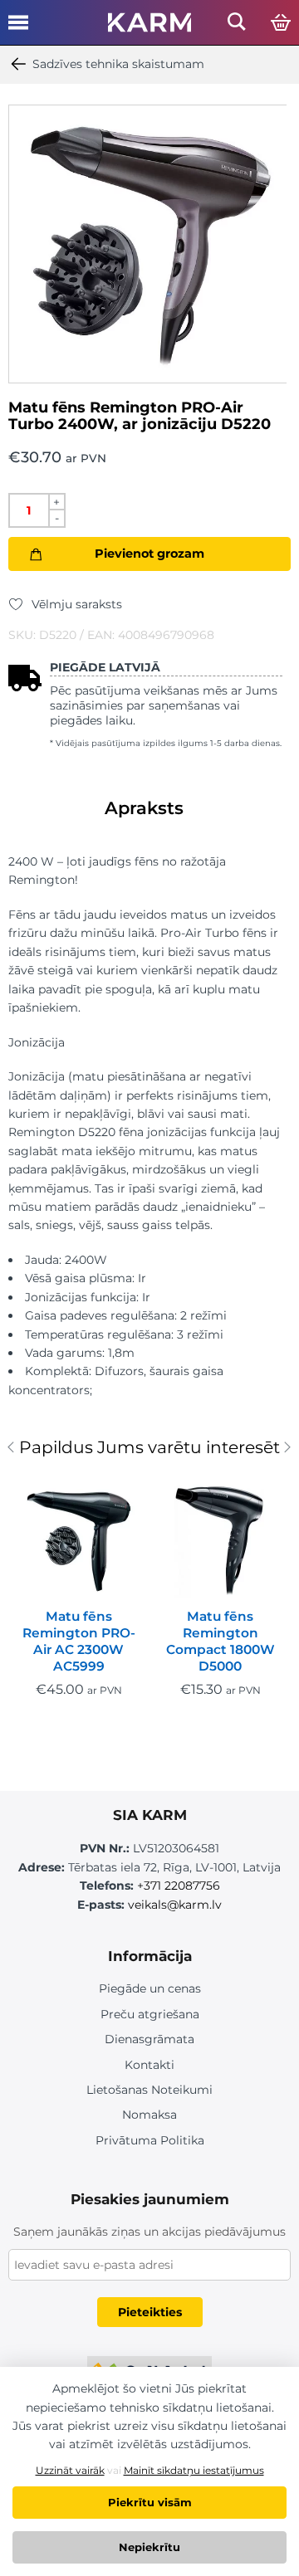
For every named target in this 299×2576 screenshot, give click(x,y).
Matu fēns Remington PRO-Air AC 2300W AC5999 (78, 1641)
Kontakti (149, 2064)
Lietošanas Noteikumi (149, 2089)
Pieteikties (150, 2312)
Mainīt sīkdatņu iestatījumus (194, 2470)
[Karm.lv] (149, 27)
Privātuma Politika (150, 2140)
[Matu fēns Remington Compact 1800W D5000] (220, 1538)
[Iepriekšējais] (14, 1449)
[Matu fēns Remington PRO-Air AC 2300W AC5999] (79, 1538)
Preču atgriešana (149, 2014)
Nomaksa (149, 2114)
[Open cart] (281, 23)
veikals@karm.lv (175, 1904)
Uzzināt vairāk (70, 2470)
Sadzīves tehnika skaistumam (118, 63)
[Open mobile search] (237, 26)
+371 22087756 (178, 1885)
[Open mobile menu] (18, 28)
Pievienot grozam (149, 553)
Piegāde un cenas (150, 1988)
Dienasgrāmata (149, 2039)
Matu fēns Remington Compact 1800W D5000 (220, 1641)
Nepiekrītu (149, 2547)
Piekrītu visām (150, 2502)
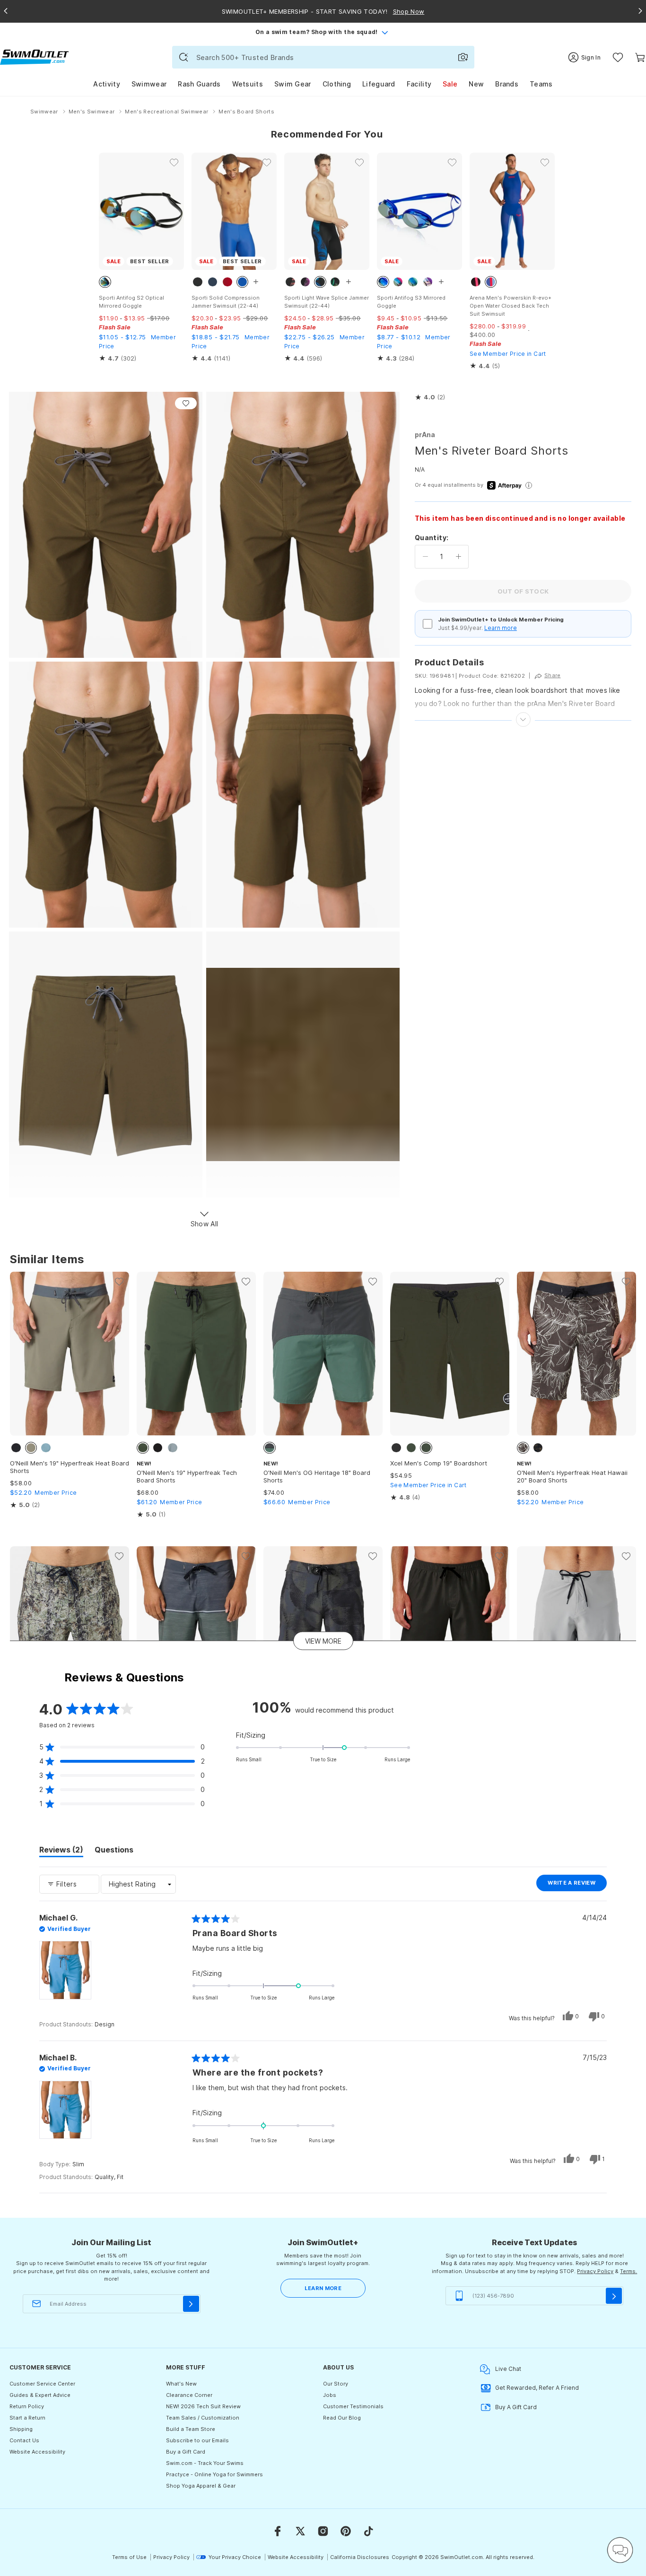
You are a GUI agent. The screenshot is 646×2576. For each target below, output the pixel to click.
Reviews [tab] (61, 1851)
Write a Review (577, 1885)
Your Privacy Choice (235, 2557)
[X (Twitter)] (300, 2531)
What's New (181, 2383)
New (476, 84)
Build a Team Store (190, 2429)
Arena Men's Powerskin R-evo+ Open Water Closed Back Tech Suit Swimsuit (510, 305)
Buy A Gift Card (516, 2407)
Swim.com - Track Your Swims (205, 2463)
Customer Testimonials (353, 2406)
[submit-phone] (614, 2296)
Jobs (329, 2395)
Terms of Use (129, 2557)
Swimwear (148, 84)
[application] (620, 2550)
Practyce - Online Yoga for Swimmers (214, 2474)
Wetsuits (247, 84)
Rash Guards (199, 84)
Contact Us (24, 2440)
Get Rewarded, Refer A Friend (537, 2387)
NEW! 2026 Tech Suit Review (203, 2406)
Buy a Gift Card (185, 2451)
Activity (106, 84)
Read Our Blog (342, 2417)
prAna (425, 435)
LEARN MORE (323, 2288)
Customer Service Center (42, 2383)
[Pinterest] (345, 2531)
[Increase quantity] (458, 557)
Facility (419, 84)
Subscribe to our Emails (197, 2440)
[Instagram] (323, 2531)
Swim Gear (292, 84)
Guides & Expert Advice (39, 2395)
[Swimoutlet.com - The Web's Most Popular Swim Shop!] (34, 56)
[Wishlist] (618, 57)
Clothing (337, 84)
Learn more (500, 627)
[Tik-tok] (368, 2531)
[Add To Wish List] (186, 403)
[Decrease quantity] (425, 557)
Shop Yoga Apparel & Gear (201, 2485)
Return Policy (26, 2406)
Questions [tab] (114, 1851)
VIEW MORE (323, 1641)
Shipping (21, 2429)
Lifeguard (378, 84)
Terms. (628, 2271)
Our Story (335, 2383)
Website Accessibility (37, 2451)
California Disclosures (359, 2557)
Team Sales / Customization (202, 2417)
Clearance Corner (189, 2395)
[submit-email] (191, 2304)
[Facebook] (277, 2531)
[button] (430, 397)
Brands (506, 84)
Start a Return (27, 2417)
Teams (541, 84)
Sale (450, 84)
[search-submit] (183, 57)
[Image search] (463, 57)
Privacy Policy (595, 2271)
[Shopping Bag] (640, 57)
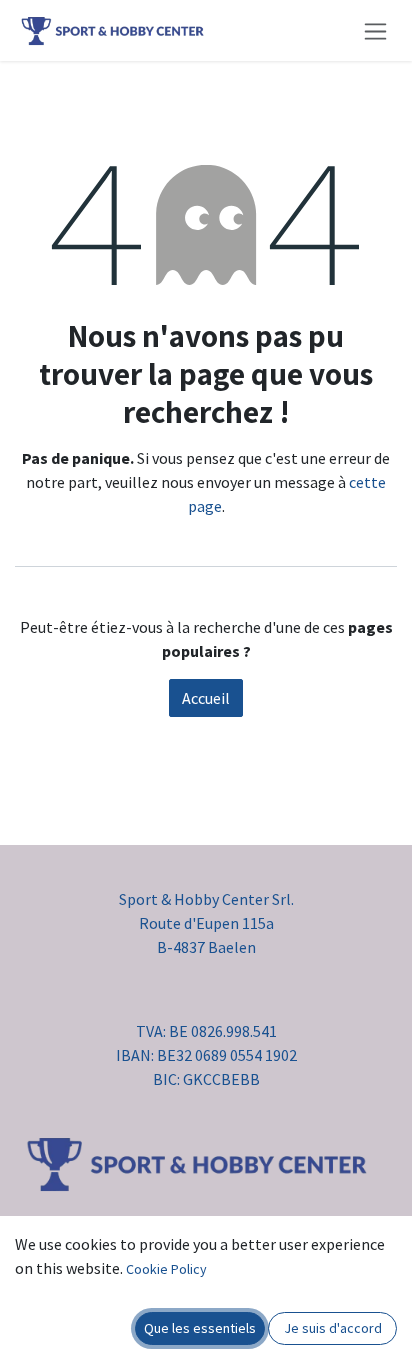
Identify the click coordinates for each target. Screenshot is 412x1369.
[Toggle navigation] (375, 30)
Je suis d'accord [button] (333, 1328)
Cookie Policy (166, 1269)
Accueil (206, 698)
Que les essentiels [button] (200, 1328)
########################################
Task:
Exclude the pictures and transcribe all of the entries exactly.

Written response:
For every named target in this 299×2576 screenshot, give click(x,y).
Matu fēns Remington PRO-Air AC 2300W AC5999 (78, 1641)
Kontakti (149, 2064)
Lietošanas Noteikumi (149, 2089)
Pieteikties (150, 2312)
Mainīt sīkdatņu iestatījumus (194, 2470)
[Karm.lv] (149, 27)
Privātuma Politika (150, 2140)
[Matu fēns Remington Compact 1800W D5000] (220, 1538)
[Iepriekšējais] (14, 1449)
[Matu fēns Remington PRO-Air AC 2300W AC5999] (79, 1538)
Preču atgriešana (149, 2014)
Nomaksa (149, 2114)
[Open cart] (281, 23)
veikals@karm.lv (175, 1904)
Uzzināt vairāk (70, 2470)
Sadzīves tehnika skaistumam (118, 63)
[Open mobile search] (237, 26)
+371 22087756 (178, 1885)
[Open mobile menu] (18, 28)
Pievienot grozam (149, 553)
Piegāde un cenas (150, 1988)
Dienasgrāmata (149, 2039)
Matu fēns Remington Compact 1800W D5000 (220, 1641)
Nepiekrītu (149, 2547)
Piekrītu visām (150, 2502)
You are a GUI agent. The screenshot is 646×2576. For each target below, output the pixel to click.
Reviews [tab] (61, 1851)
Write a Review (577, 1885)
Your Privacy Choice (235, 2557)
[X (Twitter)] (300, 2531)
What's New (181, 2383)
New (476, 84)
Build a Team Store (190, 2429)
Arena Men's Powerskin R-evo+ Open Water Closed Back Tech Suit Swimsuit (510, 305)
Buy A Gift Card (516, 2407)
Swim.com - Track Your Swims (205, 2463)
Customer Testimonials (353, 2406)
[submit-phone] (614, 2296)
Jobs (329, 2395)
Terms of Use (129, 2557)
Swimwear (148, 84)
[application] (620, 2550)
Practyce - Online Yoga for Swimmers (214, 2474)
Wetsuits (247, 84)
Rash Guards (199, 84)
Contact Us (24, 2440)
Get Rewarded, Refer A Friend (537, 2387)
NEW! 2026 Tech Suit Review (203, 2406)
Buy a Gift Card (185, 2451)
Activity (106, 84)
Read Our Blog (342, 2417)
prAna (425, 435)
LEARN MORE (323, 2288)
Customer Service Center (42, 2383)
[Pinterest] (345, 2531)
[Increase quantity] (458, 557)
Facility (419, 84)
Subscribe to our Emails (197, 2440)
[Instagram] (323, 2531)
Swim Gear (292, 84)
Guides & Expert Advice (39, 2395)
[Swimoutlet.com - The Web's Most Popular Swim Shop!] (34, 56)
[Wishlist] (618, 57)
Clothing (337, 84)
Learn more (500, 627)
[Tik-tok] (368, 2531)
[Add To Wish List] (186, 403)
[Decrease quantity] (425, 557)
Shop Yoga Apparel & Gear (201, 2485)
Return Policy (26, 2406)
Questions [tab] (114, 1851)
VIEW MORE (323, 1641)
Shipping (21, 2429)
Lifeguard (378, 84)
Terms. (628, 2271)
Our Story (335, 2383)
Website Accessibility (37, 2451)
California Disclosures (359, 2557)
Team Sales / Customization (202, 2417)
Clearance Corner (189, 2395)
[submit-email] (191, 2304)
[Facebook] (277, 2531)
[button] (430, 397)
Brands (506, 84)
Start a Return (27, 2417)
Teams (541, 84)
Sale (450, 84)
[search-submit] (183, 57)
[Image search] (463, 57)
Privacy Policy (595, 2271)
[Shopping Bag] (640, 57)
Identify the click coordinates for each target. Screenshot is 412x1369.
[Toggle navigation] (375, 30)
Je suis d'accord [button] (333, 1328)
Cookie Policy (166, 1269)
Accueil (206, 698)
Que les essentiels [button] (200, 1328)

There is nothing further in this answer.